You'd think that all three situations would be treated identically, right?  It's their kid in all three settings.  "Naturally" in the first one, and by adoption in the other two.  But that doesn't matter.  A kid's a kid.  A family's a family.  Doesn't matter if it's "natural" or by adoption or when.  Two parents having one kid = autonomy over whether the kid sees the grandparent.

Yet the statute says otherwise.  The statute gives the parents a veto in Situations 1 and 2, but not in 3.  Even though the three families are identical families in every single sense of the word.

That does indeed seem to me to violate the Equal Protection Clause.  There's no reason to treat a "biological" family different than an "adoptive" family different than any other family.  The fact that a "stepparent" adopted the kid in (3) is totally irrelevant.  Any more than the fact that a "stranger" adopted the kid in (2).  Family's family.

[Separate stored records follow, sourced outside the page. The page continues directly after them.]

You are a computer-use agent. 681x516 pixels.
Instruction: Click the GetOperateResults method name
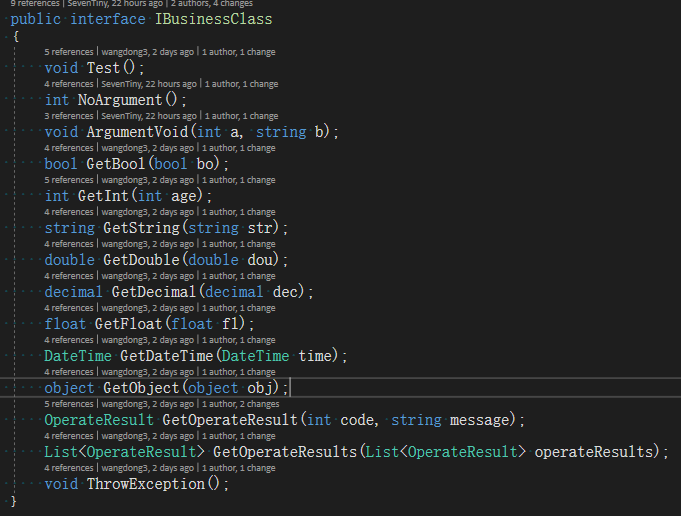click(x=285, y=452)
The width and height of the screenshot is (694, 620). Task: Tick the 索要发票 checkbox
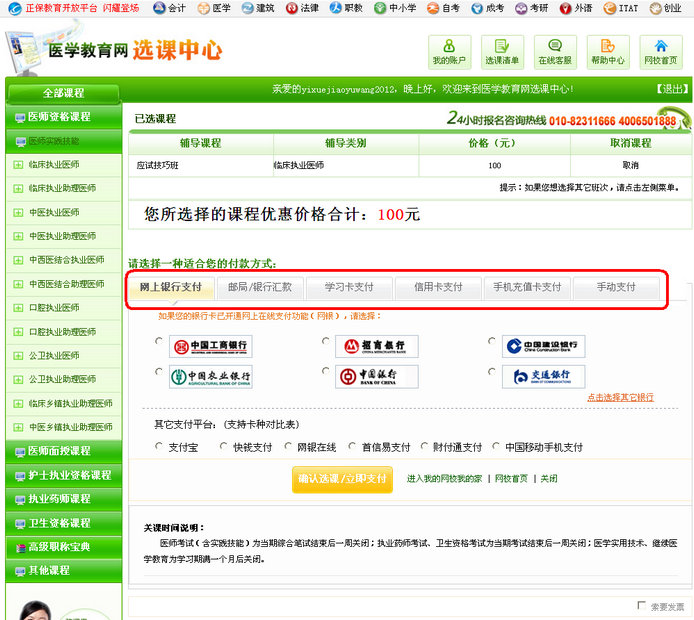click(x=642, y=606)
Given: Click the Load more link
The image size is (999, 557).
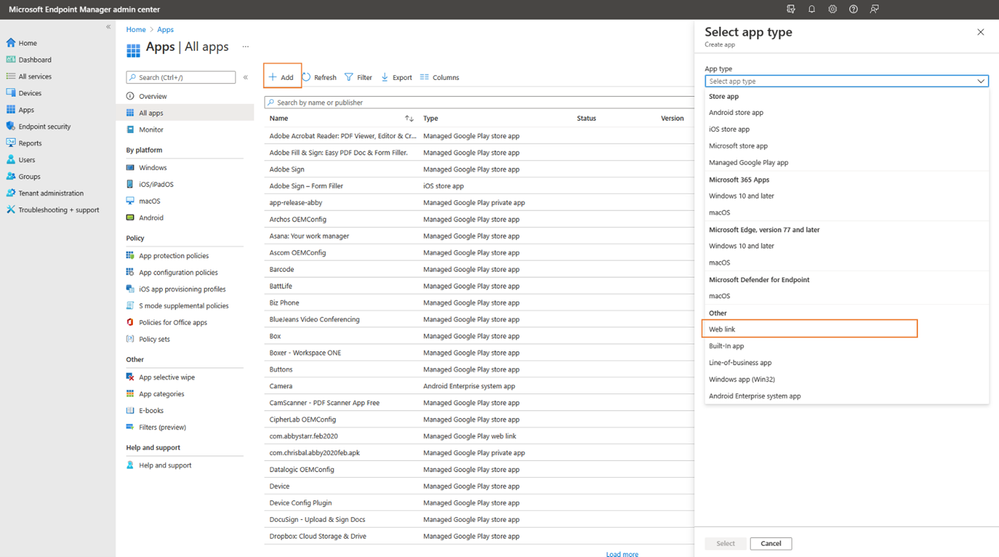Looking at the screenshot, I should point(622,554).

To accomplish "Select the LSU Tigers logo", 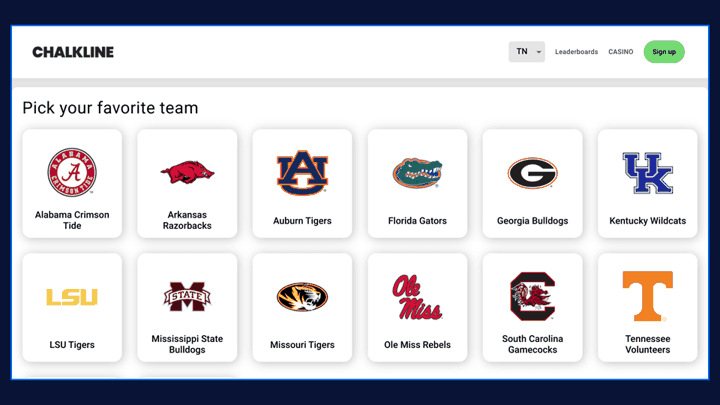I will point(72,297).
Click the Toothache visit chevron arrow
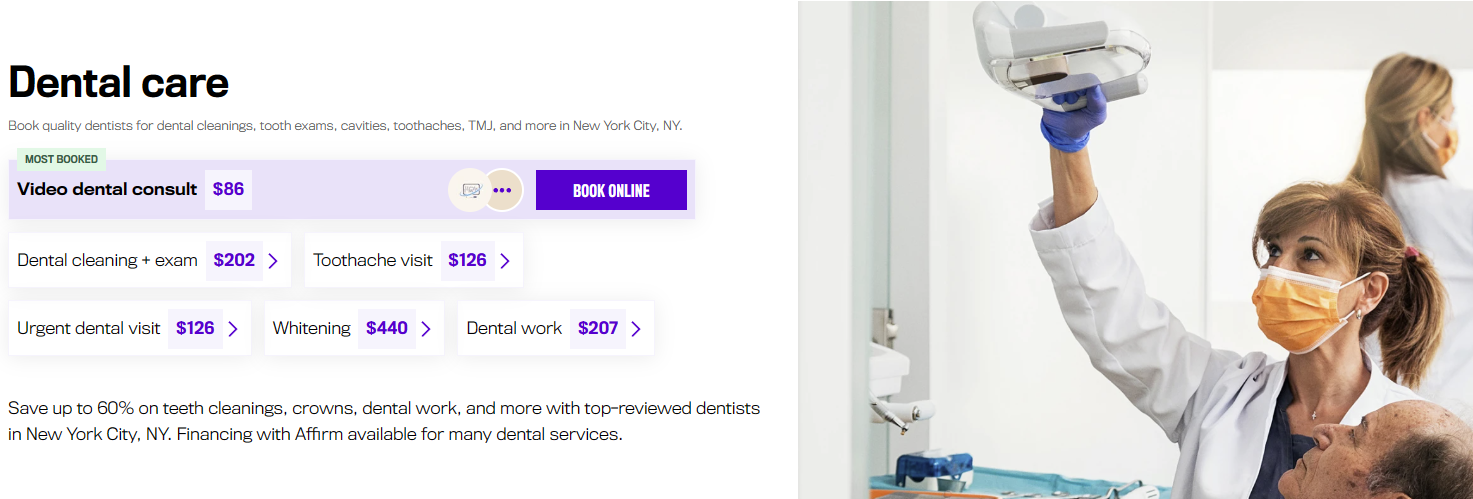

The Court of Appeal, however, goes down a different track.  Saying that this whole thing is subject merely to "rational basis" review and that it makes sense because it only marginally interferes with parental rights.  That seems wrong on multiple levels.  For one thing, we're distinguishing between types of families, which strongly implicates the most intimate of relations, so I'm not at all certain that strict (or at least intermediate) scrutiny applies.  And for another, even if rational basis review properly applies, I still don't see the basis:  even if parental rights are only "slightly" infringed (and I'm not at all sure that's even right), the distinction between Situations 1 through 3 doesn't have ANY foundation in fact.  There's no reason for a "slight" infringement in (1) (or 3) that doesn't equally apply in the other.

Which is what you do with Equal Protection review.  You don't focus on the severity of the difference.  You focus on whether there's a reason.  And, here, there's not.  And the Court of Appeal doesn't even seem to posit one.

So at least as I understand the statute, the constitutional analysis here just seems completely wrong.

Now, admittedly, one might reach the same result obtained by the Court of Appeal as a matter of remedy.  And that I might have some sympathy with.  Even if the statute violates the Equal Protection Clause (and I think it well might), that doesn't necessarily tell you which way it cuts.  Maybe you strike the offending exception:  which would, admittedly, change the result here.  Or, alternatively, you strike the other side of the equation, and apply the rule equally to Situations 1 through 3.  That's permissible too.  Which means the grandparents still get to apply for visitation here (which is what the Court of Appeals holds), and only means that similarly-situated grandparents might get to do the same in other situations as well pursuant to the Equal Protection Clause.

In the end, I just don't get why the statutory exception here matters.  And particularly in an era in which families are constantly changing (adoption, same-sex marriage, in vitro fertilization, etc.), I think it's critically important to not permit the Legislature to single out a particular familial form and favor (or disfavor) it.

Single people who adopt are parents.  Couples who adopt are parents.  Single people who adopt and then marry another single person who also adopts are parents.  Couples who have a biological child are parents.  To reiterate:  Parents are parents.  To say that some of these people are more "parents" or have more autonomy over their children seems wrong.  As well as precisely what the Equal Protection Clause was designed to prohibit.

So maybe the Court of Appeal could properly reach this result.  But not this way.  Not -- at least as far as I understand it -- at all.